Archive for August, 2008

China Telecom Shapes Up As Leading China Mobile Competitor

In an earlier article, I talked about my take on the telecom shakeup in China in May. Three months after, it looks more like China Mobile is being slapped down by the State Council for growing too big too fast and being overly aggressive and dominant in the growing Chinese mobile market, which is now the single largest national mobile market in the world.

For this transgression, China Mobile is:

  • Saddled with China’s own 3G mobile standard, TD-SCDMA, which by China Mobile’s own admission is behind the competing western-developed standards;
  • Facing new marketing rulings which stand to help China Mobile’s competitors, especially the newly resurgent China Telecom;
  • Even considering partnering with Apple to distribute the iPhone in China. The only way this would make sense for both parties is if Apple agrees to build China iPhone3Gs with the TD-SCDMA chipset, since TD-SCDMA is not currently supported by the iPhone3G.

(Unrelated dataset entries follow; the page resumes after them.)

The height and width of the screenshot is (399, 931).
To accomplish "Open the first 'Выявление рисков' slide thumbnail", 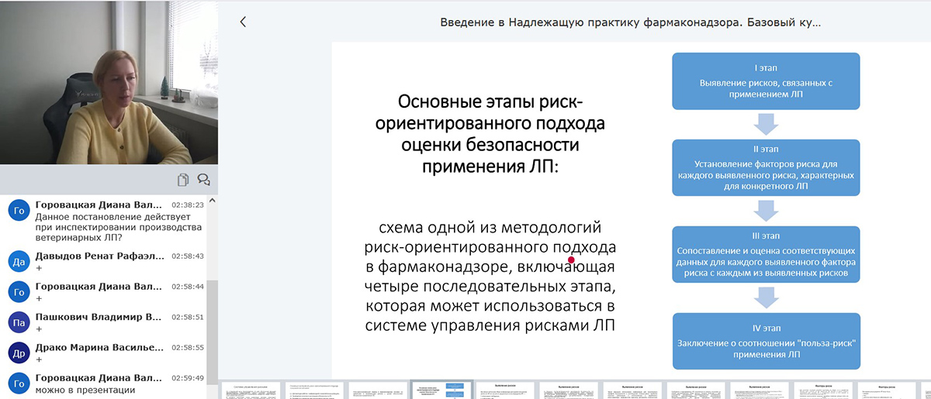I will 506,390.
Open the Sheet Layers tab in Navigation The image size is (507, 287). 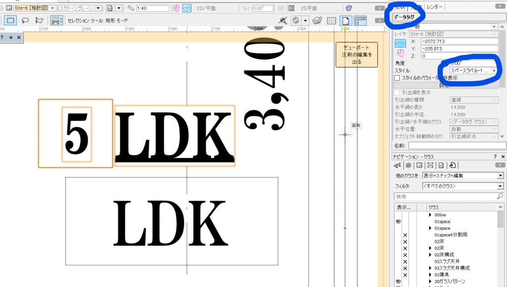tap(419, 165)
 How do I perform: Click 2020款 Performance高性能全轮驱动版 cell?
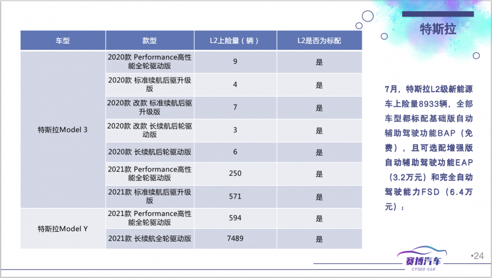click(x=149, y=62)
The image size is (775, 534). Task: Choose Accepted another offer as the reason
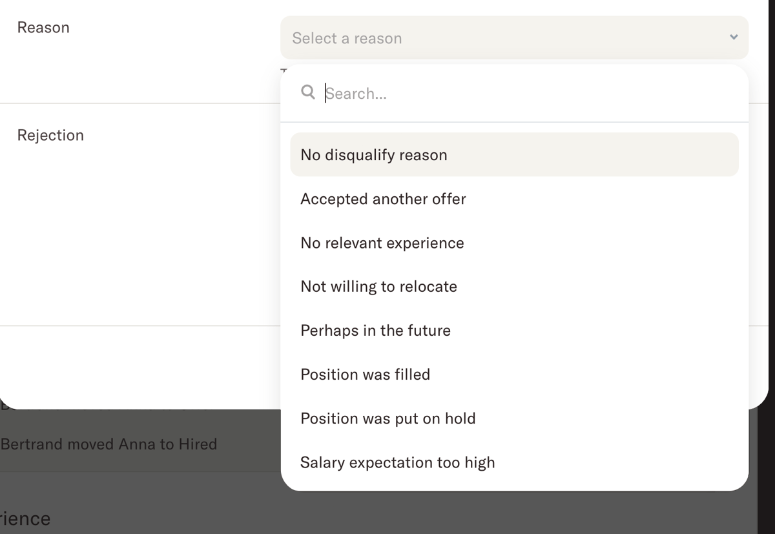(383, 199)
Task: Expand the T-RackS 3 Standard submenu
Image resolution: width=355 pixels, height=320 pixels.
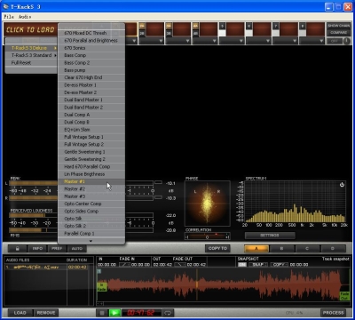Action: 31,55
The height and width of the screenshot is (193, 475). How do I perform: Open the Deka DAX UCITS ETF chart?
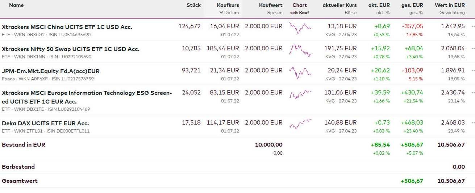[x=300, y=124]
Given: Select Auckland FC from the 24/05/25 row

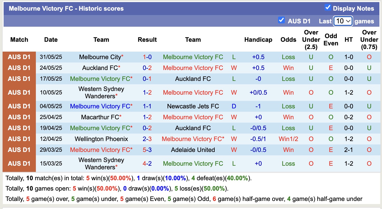Looking at the screenshot, I should (x=100, y=68).
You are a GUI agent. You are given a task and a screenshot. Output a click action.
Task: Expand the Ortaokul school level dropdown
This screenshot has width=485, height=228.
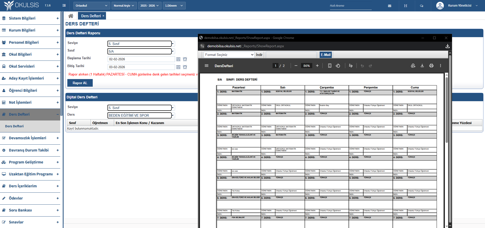tap(91, 6)
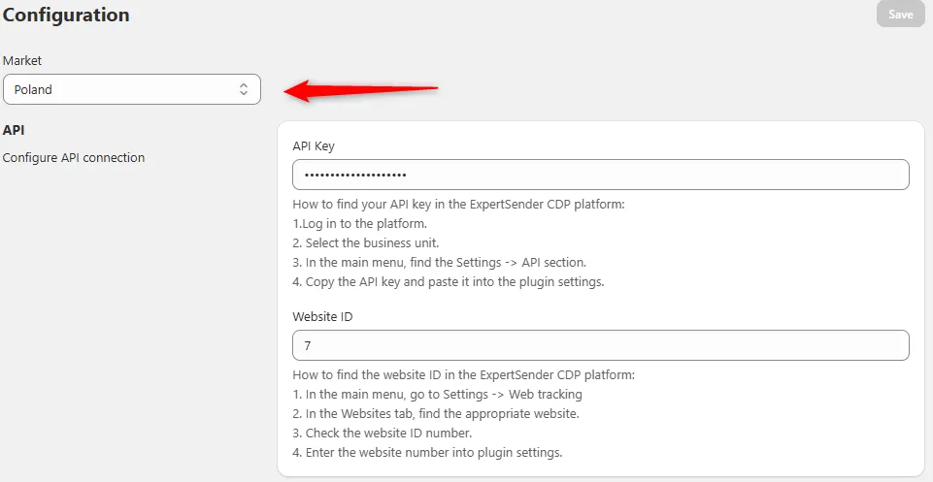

The greatest beneficiary of the great China Mobile slapdown is China Telecom, which has shrewdly positioned itself as an underdog to the China Mobile bully. With its recent rulings, the State Council is cheering on the underdog.

China Telecom, for a long time, was the odd man out, until the May telecom ruling allowed it to introduce 3G mobile services in direct competition with China Mobile and China Unicom.

Obviously, the Chinese government feels that there is a lot of room for pruning back on China Mobile’s dominant position in the mobile market.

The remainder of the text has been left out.